We provide snippets to help you get started:


In [None]:
# Function tool stubs (starter implementations)
def search_arxiv(query: str) -> str:
    """
    Simulate an arXiv search or return a dummy passage for the given query.
    In a real system, this might query the arXiv API and extract a summary.
    """
    # Example placeholder implementation:
    return f"[arXiv snippet related to '{query}']"

def calculate(expression: str) -> str:
    """
    Evaluate a mathematical expression and return the result as a string.
    """
    try:
        from sympy import sympify
        result = sympify(expression)  # use sympy for safe evaluation
        return str(result)
    except Exception as e:
        return f"Error: {e}"

In [None]:
# Dialogue engine: function-routing logic
import json

def route_llm_output(llm_output: str) -> str:
    """
    Route LLM response to the correct tool if it's a function call, else return the text.
    Expects LLM output in JSON format like {'function': ..., 'arguments': {...}}.
    """
    try:
        output = json.loads(llm_output)
        func_name = output.get("function")
        args = output.get("arguments", {})
    except (json.JSONDecodeError, TypeError):
        # Not a JSON function call; return the text directly
        return llm_output

    if func_name == "search_arxiv":
        query = args.get("query", "")
        return search_arxiv(query)
    elif func_name == "calculate":
        expr = args.get("expression", "")
        return calculate(expr)
    else:
        return f"Error: Unknown function '{func_name}'"


In [None]:
# Example FastAPI endpoint (sketch)
from fastapi import FastAPI
app = FastAPI()

@app.post("/api/voice-query/")
async def voice_query_endpoint(request: dict):
    # Assume request has 'text': the user's query string
    user_text = request.get("text", "")
    # Call Llama 3 model (instructed to output function calls when needed)
    llm_response = llama3_chat_model(user_text)
    # Process LLM output and possibly call tools
    reply_text = route_llm_output(llm_response)
    # Convert reply_text to speech (TTS) and return it
    return {"response": reply_text}


The above code outlines where to plug in your LLM call and audio I/O. Integrate the function-calling logic into your existing voice agent framework.



## Deliverables

* **Codebase:** Submit your updated voice agent code with function calling integration.

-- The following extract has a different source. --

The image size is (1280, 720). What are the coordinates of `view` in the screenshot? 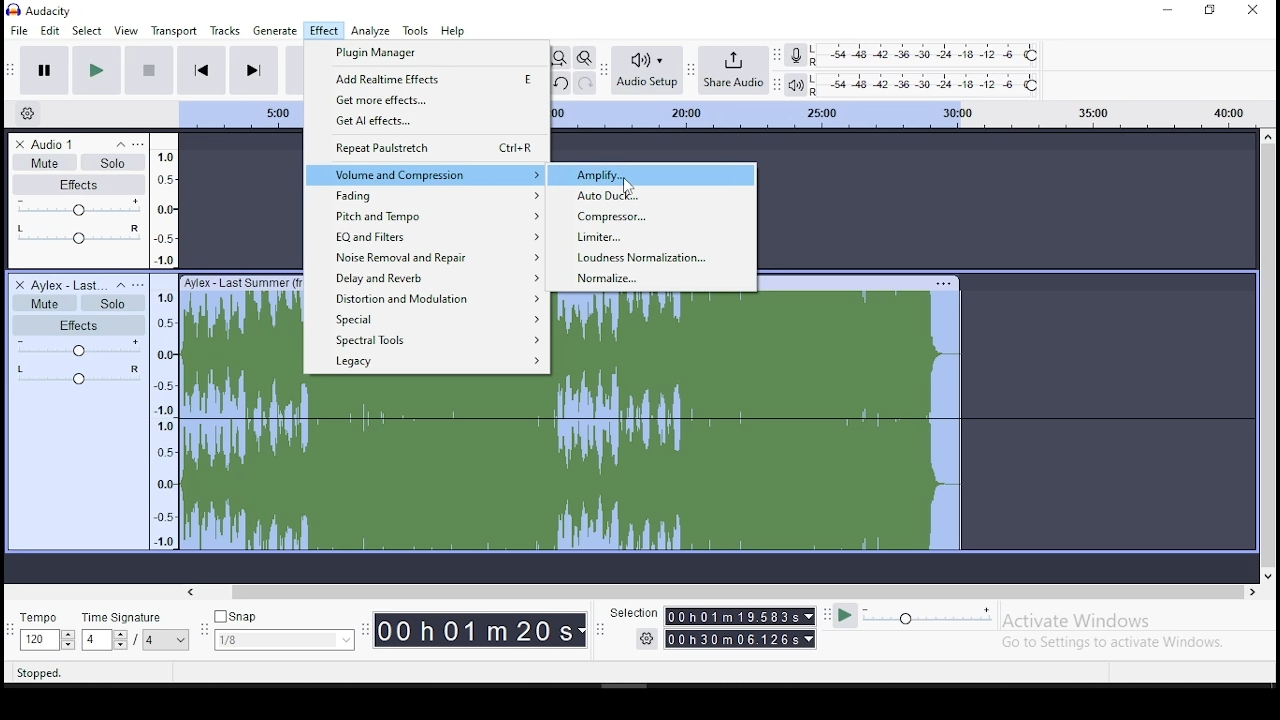 It's located at (129, 30).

Document any new modules or changes clearly.
* **Test Logs:** Provide sample logs for at least three queries, showing:

  1. The user’s query text.
  2. The raw LLM response (JSON function call or normal text).
  3. Any function call made and its output.
  4. The final assistant response.
* **Demo Video:** A 1–2 minute demo of the voice agent. Show the agent handling:

  * A math query (invoking `calculate`).
  * An arXiv search query (invoking `search_arxiv`).
  * A normal query (no function call).

## Exploration Tips

* **Extend Tools:** Try adding new tools (e.g. a weather lookup or translation). Define their function signatures and integrate them into your agent.
* **Tool Registry:** Create a dictionary or registry of function names to callables to simplify routing logic when you have multiple tools.
* **Other LLMs:** Experiment with other models that support function calling (e.g. GPT-4 with its function calling API). Compare how their output format and reliability differ from Llama 3.
* **Error Handling:** Make sure your agent handles invalid inputs gracefully (e.g. a malformed math expression should not crash the agent).
* **Chained Calls (Advanced):** As a challenge, allow the agent to use one tool’s output as context for another. For example, it could `search_arxiv` for a value and then `calculate` something with that value.